Parentes de neocomunistas procuravam se afastar deles para se pouparem e se pousarem como amigos do novo Regime. Oportunistas se aproveitaram da situação, para se oferecerem à CIA (Central Inteligência Americana) e ao Comando “Revolucionário,” como delatores para tirarem proveito.

Quantos jovens pobres ficaram sem indenização? Não sabemos. Sabemos que centenas de jovens que foram perseguidos se obrigaram a refugiar para outros Estados, mudando, com enorme prejuízo, sua trajetória de vida. Qual foi o prejuízo causado pelo Golpe de Estado a esses jovens, e à suas famílias, impossível de se aquilatar.

Certo dia na casa do comunista Whashington, Carlos disse a ele que o Golpe de Estado deveria demorar apenas oito anos;

– Ah, companheiro! Esses militares vão ficar no Poder durante uns vinte anos.

Carlos, por exemplo, foi obrigado a largar tudo e mudar-se pra uma cidade pequena da Bahia. Havia feito um concurso para trabalhar no BANESPA (Banco do Estado de São Paulo), onde iria ganhar 14 salários mínimos, com chance de se promover a Diretoria do Banco e o seu vencimento chegaria a sessenta salários mínimos. Carlos, era membro da Juventude Comunista da Penha, em São Paulo. Com medo de ser preso e torturado, Carlos não hesitou e se mudou sem sequer, tomar posse no referido Banco. Muita gente perdeu muito dinheiro!

Quantos foram metralhados, em suas próprias casas? Quantos jovens foram jogados na vala comum lá em Perus, em São Paulo?

1978! O Congresso, sob pressão do povo, ainda no Governo do último Ditador General Militar João Batista de Figueiredo, votou pela anistia de todo cidadão que se envolveu nos embates políticos depois do Golpe de Estado, inclusive os Militares torturadores. Na época foi imposta uma condição para que se votasse a Anistia Geral e Irrestrita; Teria que se incluir, na lista de Anistia, todos os militares e para-Militares que estiveram a serviço do Golpe Estado e do Regime Ditatorial.

A Anistia não devolveu prerrogativas, salvo exceção; Cidadãos continuam escarnados e preteridos pelos donos do Poder.
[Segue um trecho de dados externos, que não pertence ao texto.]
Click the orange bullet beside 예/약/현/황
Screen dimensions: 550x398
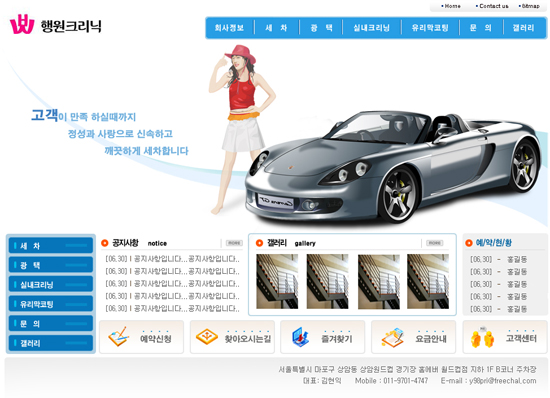(469, 243)
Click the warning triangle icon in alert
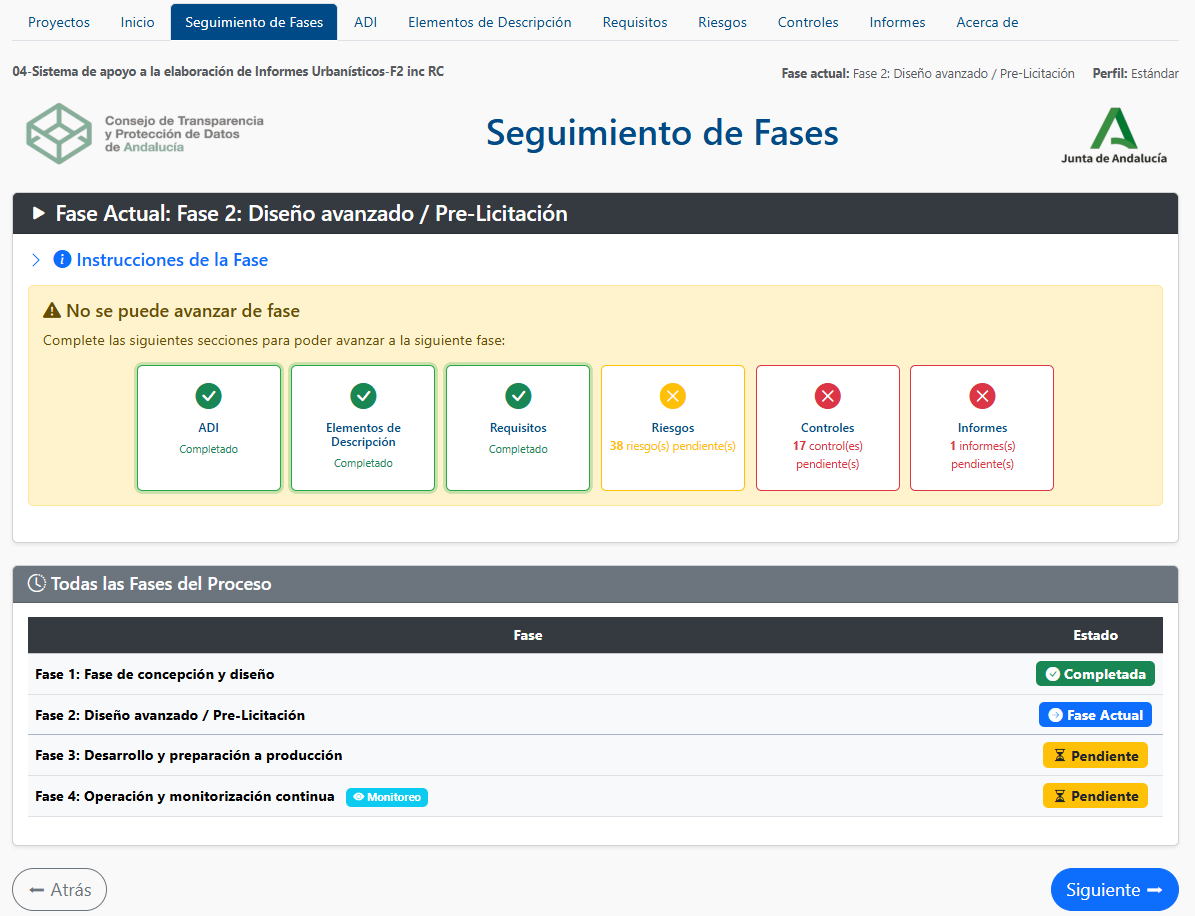This screenshot has height=916, width=1195. point(52,311)
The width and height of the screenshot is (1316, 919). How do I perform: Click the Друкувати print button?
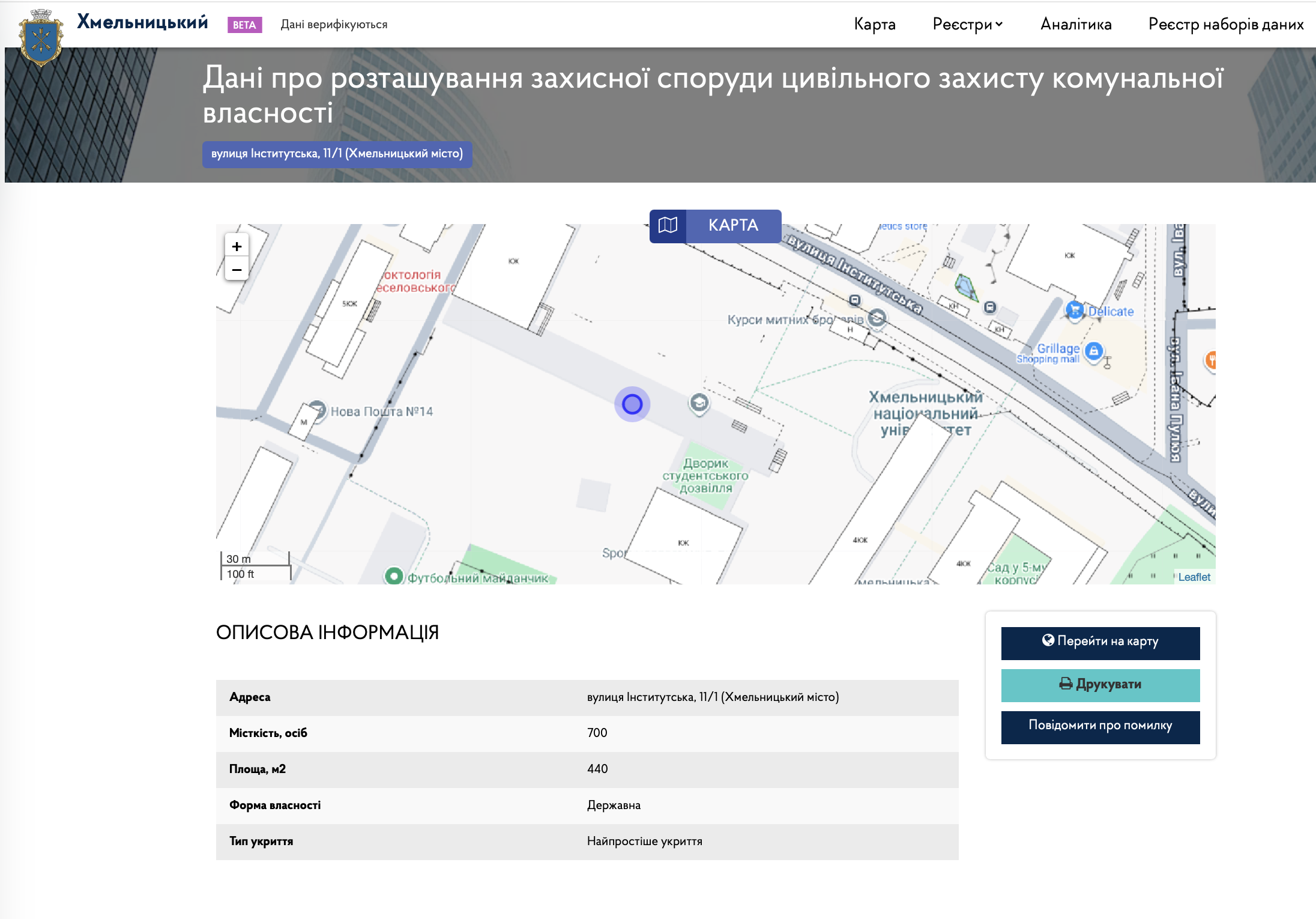coord(1100,685)
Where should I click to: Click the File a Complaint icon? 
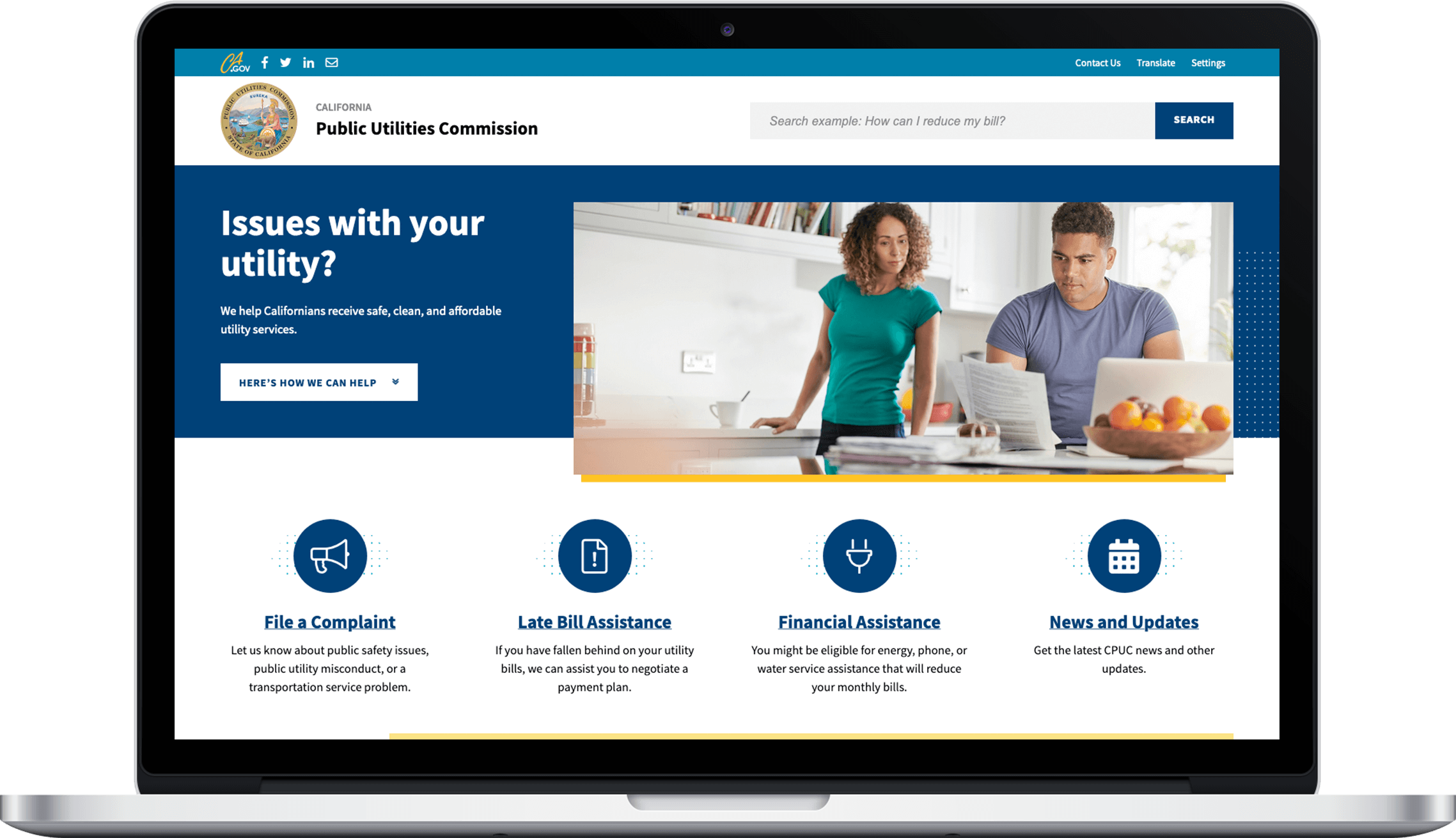(330, 556)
Quem era do MDB e depois PMDB, -Partido Político que abrigava todas as correntes contrárias à Ditadura, na época – ficaram a ver navios, com relação ao preenchimento de cargos nos Órgãos Públicos. Concurso não havia e quando havia algum não era divulgado.

Os melhores cargos sempre eram ocupados e são ocupados até hoje por amigos do Regime imposto pelos Militares de plantão. Até hoje muitos filhotes da Ditadura permanecem encastelados nos melhores cargos da República Brasileira. Muitos defensores do Regime de exceção já morreram, mas seus filhos e netos prosseguem, hoje sob a pele de “cordeiro,” embora com cara de lobo.

Anistiados foram alguns, embora nem sempre contemplados com a soberania nacional. Ainda por muito tempo, permanecerá a chaga da perseguição, da discriminação no cérebro de milhares de cidadãos que lutaram por um Brasil mais igualitário mais humano e mais democrata.

BENEDITO RUFINO DA SILVA é professor em Cuiabá.